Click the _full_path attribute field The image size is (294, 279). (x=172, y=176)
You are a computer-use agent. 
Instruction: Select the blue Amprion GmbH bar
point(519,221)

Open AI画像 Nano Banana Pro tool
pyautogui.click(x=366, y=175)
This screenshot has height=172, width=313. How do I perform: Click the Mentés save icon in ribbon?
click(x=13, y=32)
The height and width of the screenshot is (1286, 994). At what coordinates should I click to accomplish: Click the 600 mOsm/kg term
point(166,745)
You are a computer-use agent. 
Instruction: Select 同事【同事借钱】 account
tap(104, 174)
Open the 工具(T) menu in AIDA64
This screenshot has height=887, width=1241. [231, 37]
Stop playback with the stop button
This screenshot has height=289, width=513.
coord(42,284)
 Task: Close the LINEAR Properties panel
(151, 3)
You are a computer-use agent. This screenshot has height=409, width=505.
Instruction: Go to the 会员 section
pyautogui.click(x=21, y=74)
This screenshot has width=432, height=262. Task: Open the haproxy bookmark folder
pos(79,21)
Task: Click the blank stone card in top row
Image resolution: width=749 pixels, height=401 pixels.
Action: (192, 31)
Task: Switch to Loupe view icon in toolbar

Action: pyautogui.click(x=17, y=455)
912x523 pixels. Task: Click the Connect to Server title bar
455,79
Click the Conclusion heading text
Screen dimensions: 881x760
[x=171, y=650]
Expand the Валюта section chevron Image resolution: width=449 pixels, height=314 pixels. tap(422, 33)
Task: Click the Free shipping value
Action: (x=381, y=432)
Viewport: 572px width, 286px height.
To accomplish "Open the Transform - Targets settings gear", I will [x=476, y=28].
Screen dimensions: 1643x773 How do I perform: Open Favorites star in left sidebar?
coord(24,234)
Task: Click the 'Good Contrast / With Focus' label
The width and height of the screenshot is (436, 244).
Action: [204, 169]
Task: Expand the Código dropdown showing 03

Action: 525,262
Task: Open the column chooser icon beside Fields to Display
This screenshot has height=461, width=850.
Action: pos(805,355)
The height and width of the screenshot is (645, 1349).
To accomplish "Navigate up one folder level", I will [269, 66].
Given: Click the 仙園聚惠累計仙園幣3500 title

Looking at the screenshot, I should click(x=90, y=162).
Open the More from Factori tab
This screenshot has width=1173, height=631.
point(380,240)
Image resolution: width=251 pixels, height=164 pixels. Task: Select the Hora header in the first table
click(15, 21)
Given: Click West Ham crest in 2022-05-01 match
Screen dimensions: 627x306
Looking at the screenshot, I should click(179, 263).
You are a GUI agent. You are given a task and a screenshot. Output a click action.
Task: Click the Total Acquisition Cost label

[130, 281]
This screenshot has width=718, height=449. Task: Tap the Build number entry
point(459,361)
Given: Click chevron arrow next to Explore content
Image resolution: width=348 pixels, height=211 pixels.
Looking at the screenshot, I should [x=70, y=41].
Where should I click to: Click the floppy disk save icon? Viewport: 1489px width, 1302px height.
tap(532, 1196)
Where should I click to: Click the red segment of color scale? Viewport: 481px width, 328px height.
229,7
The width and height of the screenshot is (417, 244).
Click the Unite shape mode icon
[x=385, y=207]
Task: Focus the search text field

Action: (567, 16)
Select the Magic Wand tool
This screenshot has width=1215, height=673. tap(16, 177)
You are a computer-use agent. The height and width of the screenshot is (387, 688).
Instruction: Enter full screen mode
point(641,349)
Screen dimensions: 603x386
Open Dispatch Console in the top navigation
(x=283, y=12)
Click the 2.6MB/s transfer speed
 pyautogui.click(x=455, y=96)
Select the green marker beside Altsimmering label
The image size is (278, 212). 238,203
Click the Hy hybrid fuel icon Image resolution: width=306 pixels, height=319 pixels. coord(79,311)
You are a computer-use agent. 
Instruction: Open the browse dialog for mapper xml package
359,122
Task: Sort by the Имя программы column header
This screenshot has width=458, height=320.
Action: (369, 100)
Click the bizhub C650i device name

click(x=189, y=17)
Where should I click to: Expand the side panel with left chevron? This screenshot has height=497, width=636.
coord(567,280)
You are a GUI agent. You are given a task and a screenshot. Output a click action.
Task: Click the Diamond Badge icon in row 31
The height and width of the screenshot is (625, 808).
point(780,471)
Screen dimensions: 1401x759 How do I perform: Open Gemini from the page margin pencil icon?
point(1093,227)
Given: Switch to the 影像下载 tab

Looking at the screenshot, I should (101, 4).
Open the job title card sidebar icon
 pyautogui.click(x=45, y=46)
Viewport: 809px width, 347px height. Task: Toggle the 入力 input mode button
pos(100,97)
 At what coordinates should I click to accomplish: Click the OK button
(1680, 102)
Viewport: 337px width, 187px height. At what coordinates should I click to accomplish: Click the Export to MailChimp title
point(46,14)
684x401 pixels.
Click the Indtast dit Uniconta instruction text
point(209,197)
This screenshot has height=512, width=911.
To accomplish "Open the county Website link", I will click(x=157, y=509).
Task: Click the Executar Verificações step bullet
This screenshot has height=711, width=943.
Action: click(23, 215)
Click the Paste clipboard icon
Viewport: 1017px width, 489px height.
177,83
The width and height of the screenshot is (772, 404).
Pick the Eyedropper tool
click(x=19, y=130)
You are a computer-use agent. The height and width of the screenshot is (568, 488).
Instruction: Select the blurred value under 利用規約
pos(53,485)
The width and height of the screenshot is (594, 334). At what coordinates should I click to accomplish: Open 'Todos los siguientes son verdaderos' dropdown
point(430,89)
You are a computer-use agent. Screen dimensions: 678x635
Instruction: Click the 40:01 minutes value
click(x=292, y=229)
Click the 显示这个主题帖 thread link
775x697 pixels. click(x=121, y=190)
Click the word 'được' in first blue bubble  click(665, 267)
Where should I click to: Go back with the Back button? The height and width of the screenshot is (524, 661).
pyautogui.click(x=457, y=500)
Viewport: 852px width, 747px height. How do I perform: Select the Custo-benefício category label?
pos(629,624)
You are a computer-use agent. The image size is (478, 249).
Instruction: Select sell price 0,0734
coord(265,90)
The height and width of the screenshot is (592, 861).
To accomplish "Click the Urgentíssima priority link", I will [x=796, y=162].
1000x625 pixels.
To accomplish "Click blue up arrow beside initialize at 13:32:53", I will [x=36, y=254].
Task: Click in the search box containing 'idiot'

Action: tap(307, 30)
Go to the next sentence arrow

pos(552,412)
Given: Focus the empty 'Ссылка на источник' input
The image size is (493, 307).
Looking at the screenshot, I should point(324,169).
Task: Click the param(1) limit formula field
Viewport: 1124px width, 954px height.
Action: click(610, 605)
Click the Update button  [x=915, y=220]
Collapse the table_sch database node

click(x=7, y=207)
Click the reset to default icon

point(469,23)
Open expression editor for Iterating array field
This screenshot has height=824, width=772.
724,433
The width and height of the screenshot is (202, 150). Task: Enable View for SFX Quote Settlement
————————
Task to carry out: Reproduce the entries above with "computer-use agent" renamed to "desktop automation agent" wherever it appears, leaving every other character unchanged.

Exercise solution:
Click the _full_path attribute field The image size is (294, 279). (x=172, y=176)
You are a desktop automation agent. 
Instruction: Select the blue Amprion GmbH bar
point(519,221)

Open AI画像 Nano Banana Pro tool
pyautogui.click(x=366, y=175)
This screenshot has height=172, width=313. How do I perform: Click the Mentés save icon in ribbon?
click(x=13, y=32)
The height and width of the screenshot is (1286, 994). At what coordinates should I click to accomplish: Click the 600 mOsm/kg term
point(166,745)
You are a desktop automation agent. 
Instruction: Select 同事【同事借钱】 account
tap(104, 174)
Open the 工具(T) menu in AIDA64
This screenshot has height=887, width=1241. [231, 37]
Stop playback with the stop button
This screenshot has height=289, width=513.
coord(42,284)
 Task: Close the LINEAR Properties panel
(151, 3)
You are a desktop automation agent. This screenshot has height=409, width=505.
Instruction: Go to the 会员 section
pyautogui.click(x=21, y=74)
This screenshot has width=432, height=262. Task: Open the haproxy bookmark folder
pos(79,21)
Task: Click the blank stone card in top row
Image resolution: width=749 pixels, height=401 pixels.
Action: (192, 31)
Task: Switch to Loupe view icon in toolbar

Action: pyautogui.click(x=17, y=455)
912x523 pixels. Task: Click the Connect to Server title bar
455,79
Click the Conclusion heading text
Screen dimensions: 881x760
[x=171, y=650]
Expand the Валюта section chevron Image resolution: width=449 pixels, height=314 pixels. tap(422, 33)
Task: Click the Free shipping value
Action: (x=381, y=432)
Viewport: 572px width, 286px height.
To accomplish "Open the Transform - Targets settings gear", I will [x=476, y=28].
Screen dimensions: 1643x773 How do I perform: Open Favorites star in left sidebar?
coord(24,234)
Task: Click the 'Good Contrast / With Focus' label
The width and height of the screenshot is (436, 244).
Action: [204, 169]
Task: Expand the Código dropdown showing 03

Action: 525,262
Task: Open the column chooser icon beside Fields to Display
This screenshot has height=461, width=850.
Action: pos(805,355)
The height and width of the screenshot is (645, 1349).
To accomplish "Navigate up one folder level", I will [269, 66].
Given: Click the 仙園聚惠累計仙園幣3500 title

Looking at the screenshot, I should click(x=90, y=162).
Open the More from Factori tab
This screenshot has width=1173, height=631.
point(380,240)
Image resolution: width=251 pixels, height=164 pixels. Task: Select the Hora header in the first table
click(15, 21)
Given: Click West Ham crest in 2022-05-01 match
Screen dimensions: 627x306
Looking at the screenshot, I should click(179, 263).
You are a GUI agent. You are given a task and a screenshot. Output a click action.
Task: Click the Total Acquisition Cost label

[130, 281]
This screenshot has width=718, height=449. Task: Tap the Build number entry
point(459,361)
Given: Click chevron arrow next to Explore content
Image resolution: width=348 pixels, height=211 pixels.
Looking at the screenshot, I should [x=70, y=41].
Where should I click to: Click the floppy disk save icon? Viewport: 1489px width, 1302px height.
tap(532, 1196)
Where should I click to: Click the red segment of color scale? Viewport: 481px width, 328px height.
229,7
The width and height of the screenshot is (417, 244).
Click the Unite shape mode icon
[x=385, y=207]
Task: Focus the search text field

Action: (567, 16)
Select the Magic Wand tool
This screenshot has width=1215, height=673. tap(16, 177)
You are a desktop automation agent. The height and width of the screenshot is (387, 688).
Instruction: Enter full screen mode
point(641,349)
Screen dimensions: 603x386
Open Dispatch Console in the top navigation
(x=283, y=12)
Click the 2.6MB/s transfer speed
 pyautogui.click(x=455, y=96)
Select the green marker beside Altsimmering label
The image size is (278, 212). 238,203
Click the Hy hybrid fuel icon Image resolution: width=306 pixels, height=319 pixels. coord(79,311)
You are a desktop automation agent. 
Instruction: Open the browse dialog for mapper xml package
359,122
Task: Sort by the Имя программы column header
This screenshot has width=458, height=320.
Action: (369, 100)
Click the bizhub C650i device name

click(x=189, y=17)
Where should I click to: Expand the side panel with left chevron? This screenshot has height=497, width=636.
coord(567,280)
You are a GUI agent. You are given a task and a screenshot. Output a click action.
Task: Click the Diamond Badge icon in row 31
The height and width of the screenshot is (625, 808).
point(780,471)
Screen dimensions: 1401x759 How do I perform: Open Gemini from the page margin pencil icon?
point(1093,227)
Given: Switch to the 影像下载 tab

Looking at the screenshot, I should (101, 4).
Open the job title card sidebar icon
 pyautogui.click(x=45, y=46)
Viewport: 809px width, 347px height. Task: Toggle the 入力 input mode button
pos(100,97)
 At what coordinates should I click to accomplish: Click the OK button
(1680, 102)
Viewport: 337px width, 187px height. At what coordinates should I click to accomplish: Click the Export to MailChimp title
point(46,14)
684x401 pixels.
Click the Indtast dit Uniconta instruction text
point(209,197)
This screenshot has height=512, width=911.
To accomplish "Open the county Website link", I will click(x=157, y=509).
Task: Click the Executar Verificações step bullet
This screenshot has height=711, width=943.
Action: click(23, 215)
Click the Paste clipboard icon
Viewport: 1017px width, 489px height.
177,83
The width and height of the screenshot is (772, 404).
Pick the Eyedropper tool
click(x=19, y=130)
You are a desktop automation agent. The height and width of the screenshot is (568, 488).
Instruction: Select the blurred value under 利用規約
pos(53,485)
The width and height of the screenshot is (594, 334). At what coordinates should I click to accomplish: Open 'Todos los siguientes son verdaderos' dropdown
point(430,89)
You are a desktop automation agent. Screen dimensions: 678x635
Instruction: Click the 40:01 minutes value
click(x=292, y=229)
Click the 显示这个主题帖 thread link
775x697 pixels. click(x=121, y=190)
Click the word 'được' in first blue bubble  click(665, 267)
Where should I click to: Go back with the Back button? The height and width of the screenshot is (524, 661).
pyautogui.click(x=457, y=500)
Viewport: 852px width, 747px height. How do I perform: Select the Custo-benefício category label?
pos(629,624)
You are a desktop automation agent. The image size is (478, 249).
Instruction: Select sell price 0,0734
coord(265,90)
The height and width of the screenshot is (592, 861).
To accomplish "Click the Urgentíssima priority link", I will [x=796, y=162].
1000x625 pixels.
To accomplish "Click blue up arrow beside initialize at 13:32:53", I will [x=36, y=254].
Task: Click in the search box containing 'idiot'

Action: tap(307, 30)
Go to the next sentence arrow

pos(552,412)
Given: Focus the empty 'Ссылка на источник' input
The image size is (493, 307).
Looking at the screenshot, I should point(324,169).
Task: Click the param(1) limit formula field
Viewport: 1124px width, 954px height.
Action: click(610, 605)
Click the Update button  [x=915, y=220]
Collapse the table_sch database node

click(x=7, y=207)
Click the reset to default icon

point(469,23)
Open expression editor for Iterating array field
This screenshot has height=824, width=772.
724,433
The width and height of the screenshot is (202, 150). Task: Enable View for SFX Quote Settlement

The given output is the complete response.